**EXERCISE**
Below are the entries to work from; restate word for word the portion that opens with the line containing "Click the PowerPoint product icon" and closes with the line containing "This screenshot has width=838, height=438.", keeping both.

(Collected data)
BEGIN

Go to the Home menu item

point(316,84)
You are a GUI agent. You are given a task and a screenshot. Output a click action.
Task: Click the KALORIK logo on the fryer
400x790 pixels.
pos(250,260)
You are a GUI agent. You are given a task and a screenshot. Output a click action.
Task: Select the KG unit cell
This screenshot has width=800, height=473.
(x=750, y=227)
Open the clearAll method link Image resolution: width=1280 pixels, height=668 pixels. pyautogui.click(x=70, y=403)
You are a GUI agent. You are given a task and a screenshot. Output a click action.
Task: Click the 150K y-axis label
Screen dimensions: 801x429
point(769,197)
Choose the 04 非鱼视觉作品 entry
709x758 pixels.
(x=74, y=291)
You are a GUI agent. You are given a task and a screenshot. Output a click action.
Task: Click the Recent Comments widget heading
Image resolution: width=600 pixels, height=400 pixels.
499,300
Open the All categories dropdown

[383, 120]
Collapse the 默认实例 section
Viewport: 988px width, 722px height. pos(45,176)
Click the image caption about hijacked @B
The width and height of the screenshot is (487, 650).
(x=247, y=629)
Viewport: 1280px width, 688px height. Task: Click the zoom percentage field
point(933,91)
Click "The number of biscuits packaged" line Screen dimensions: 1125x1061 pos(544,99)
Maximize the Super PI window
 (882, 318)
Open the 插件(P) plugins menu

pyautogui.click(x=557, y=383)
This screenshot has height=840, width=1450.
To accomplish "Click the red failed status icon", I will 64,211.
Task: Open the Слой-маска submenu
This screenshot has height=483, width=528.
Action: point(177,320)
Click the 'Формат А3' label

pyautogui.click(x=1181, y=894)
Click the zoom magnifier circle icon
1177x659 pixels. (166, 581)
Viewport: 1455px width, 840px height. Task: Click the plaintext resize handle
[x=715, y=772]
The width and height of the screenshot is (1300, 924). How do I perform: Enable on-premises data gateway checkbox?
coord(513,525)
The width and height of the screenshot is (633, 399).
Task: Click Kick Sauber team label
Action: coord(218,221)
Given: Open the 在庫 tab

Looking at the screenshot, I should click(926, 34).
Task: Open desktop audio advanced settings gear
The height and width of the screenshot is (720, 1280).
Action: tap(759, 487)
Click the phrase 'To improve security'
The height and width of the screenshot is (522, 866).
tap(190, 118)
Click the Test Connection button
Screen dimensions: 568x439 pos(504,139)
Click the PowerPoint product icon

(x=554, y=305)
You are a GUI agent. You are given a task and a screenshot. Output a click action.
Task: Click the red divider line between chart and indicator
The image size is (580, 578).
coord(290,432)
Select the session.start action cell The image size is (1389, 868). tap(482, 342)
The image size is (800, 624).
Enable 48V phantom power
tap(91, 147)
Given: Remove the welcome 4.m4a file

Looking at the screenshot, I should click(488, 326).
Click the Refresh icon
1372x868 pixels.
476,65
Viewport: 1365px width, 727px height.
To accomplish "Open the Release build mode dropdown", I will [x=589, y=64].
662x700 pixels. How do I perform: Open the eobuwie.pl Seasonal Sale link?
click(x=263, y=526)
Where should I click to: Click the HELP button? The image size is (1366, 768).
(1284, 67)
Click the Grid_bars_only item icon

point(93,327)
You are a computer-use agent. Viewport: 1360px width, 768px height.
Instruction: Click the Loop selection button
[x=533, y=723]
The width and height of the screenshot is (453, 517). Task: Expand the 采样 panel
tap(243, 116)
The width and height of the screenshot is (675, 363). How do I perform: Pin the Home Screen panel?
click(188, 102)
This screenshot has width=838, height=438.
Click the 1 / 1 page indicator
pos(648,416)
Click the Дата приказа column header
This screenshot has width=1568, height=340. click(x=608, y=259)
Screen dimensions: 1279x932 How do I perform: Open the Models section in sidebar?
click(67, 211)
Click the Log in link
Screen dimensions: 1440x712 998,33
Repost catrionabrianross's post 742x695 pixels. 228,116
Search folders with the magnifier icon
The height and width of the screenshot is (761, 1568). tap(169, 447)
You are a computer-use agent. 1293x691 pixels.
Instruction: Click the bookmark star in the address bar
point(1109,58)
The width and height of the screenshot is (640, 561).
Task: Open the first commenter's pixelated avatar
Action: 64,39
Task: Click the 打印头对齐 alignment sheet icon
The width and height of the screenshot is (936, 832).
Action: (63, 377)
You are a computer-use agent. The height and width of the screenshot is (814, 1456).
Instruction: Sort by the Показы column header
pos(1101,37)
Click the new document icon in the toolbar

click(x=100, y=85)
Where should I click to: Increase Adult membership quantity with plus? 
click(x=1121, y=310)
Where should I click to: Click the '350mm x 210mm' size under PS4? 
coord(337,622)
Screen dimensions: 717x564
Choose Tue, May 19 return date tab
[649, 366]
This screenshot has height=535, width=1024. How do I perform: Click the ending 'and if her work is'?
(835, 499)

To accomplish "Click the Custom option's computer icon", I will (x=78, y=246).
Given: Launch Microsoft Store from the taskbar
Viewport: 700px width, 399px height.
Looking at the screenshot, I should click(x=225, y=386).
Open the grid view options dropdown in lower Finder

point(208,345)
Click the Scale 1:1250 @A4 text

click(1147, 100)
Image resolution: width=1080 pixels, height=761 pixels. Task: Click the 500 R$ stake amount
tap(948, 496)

END

**SOLUTION BELOW**
Click the PowerPoint product icon

(x=554, y=305)
You are a GUI agent. You are given a task and a screenshot. Output a click action.
Task: Click the red divider line between chart and indicator
The image size is (580, 578).
coord(290,432)
Select the session.start action cell The image size is (1389, 868). tap(482, 342)
The image size is (800, 624).
Enable 48V phantom power
tap(91, 147)
Given: Remove the welcome 4.m4a file

Looking at the screenshot, I should click(488, 326).
Click the Refresh icon
1372x868 pixels.
476,65
Viewport: 1365px width, 727px height.
To accomplish "Open the Release build mode dropdown", I will [x=589, y=64].
662x700 pixels. How do I perform: Open the eobuwie.pl Seasonal Sale link?
click(x=263, y=526)
Where should I click to: Click the HELP button? The image size is (1366, 768).
(1284, 67)
Click the Grid_bars_only item icon

point(93,327)
You are a computer-use agent. Viewport: 1360px width, 768px height.
Instruction: Click the Loop selection button
[x=533, y=723]
The width and height of the screenshot is (453, 517). Task: Expand the 采样 panel
tap(243, 116)
The width and height of the screenshot is (675, 363). How do I perform: Pin the Home Screen panel?
click(188, 102)
This screenshot has width=838, height=438.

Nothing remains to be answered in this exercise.